En plenas vacaciones decembrinas escolares nos enteramos que a partir de enero viene un aumento en el precio de la gasolina.

Esta alza repercute, les guste a las autoridades o no, en los negocios y por ende a  los particulares como usted y como yo; de hecho, en varios estados ha habido protestas por dicho incremento: las redes sociales exigen que no suba el precio, y el gobierno dice que es “estratégico” y que los beneficios se verán a largo plazo.

Aparte está el del incremento en la luz, gas y diésel; estas decisiones afectan a las empresas, para empezar las del transporte, pues sus costos de operación suben y por ende los precios de sus productos o servicios: economía elemental.

En esta zona sur ya se habla del aumento inminente del pasaje de transporte público a 10 pesos “en este mes”; las empresas transportistas que trasladan los productos de un lugar a otro, también deberán ajustar sus tarifas… y subirle el precio.

Esta escalada de eventos se conoce como círculo vicioso, pues parecieran no tener fin; esto aunado con el incremento en la tasa de interés, vislumbra no sólo una cuesta de enero, sino más bien, un precipicio ineludible que hará perecer a los negocios no tan fuertes financieramente y que generará más desempleo.

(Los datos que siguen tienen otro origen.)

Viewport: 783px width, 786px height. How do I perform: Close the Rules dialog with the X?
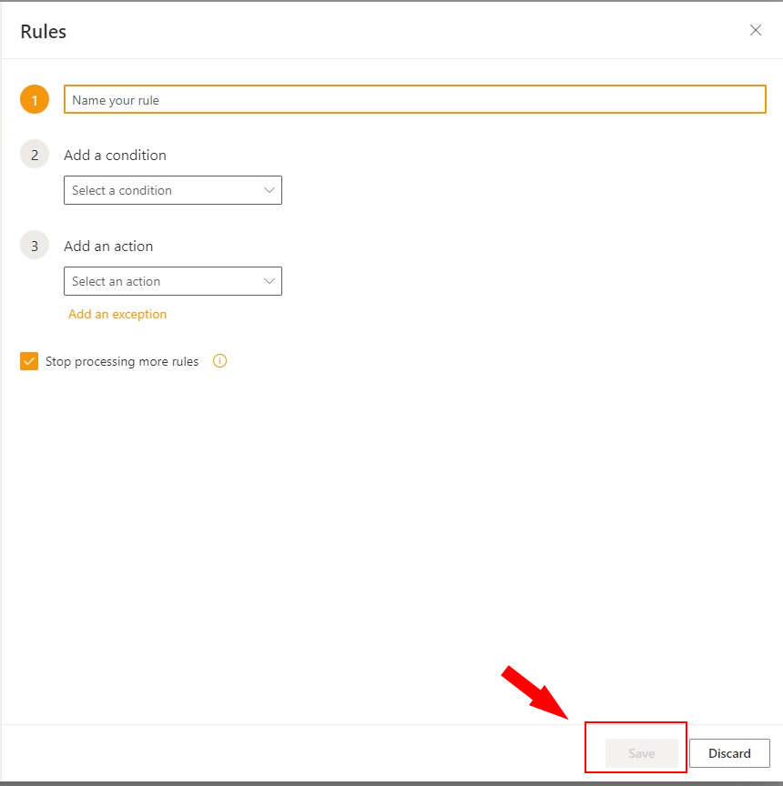755,30
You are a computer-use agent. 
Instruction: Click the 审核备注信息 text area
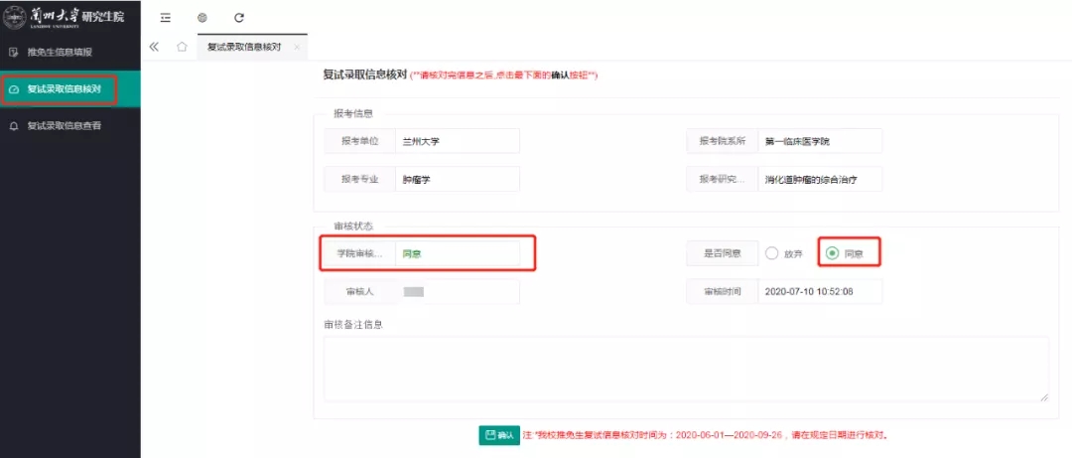[x=685, y=369]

¿Qué deben hacer las empresas? Sobrevivir, ajustando lo que se deba ajustar en los costos de operación, si se requiere prescindir de algún trabajador, tomar la decisión correcta de deshacerse del menos productivo y tratar de conservar a sus clientes, fortaleciendo los lazos que se tengan con ellos, para que sientan que esos ajustes los afectan lo menos posible.

Ahora más que nunca, se requiere de un liderazgo adecuado que lleve a buen término este 2017 que parece convulso, pero se han vivido otras épocas difíciles y sí se ha podido, con inteligencia, personal competente y comprometido y con un buen líder, se podrá sobrevivir y ¿por qué no? Crecer.

Les deseo feliz 2017 y que a las empresas y a su personal, les vaya de maravilla.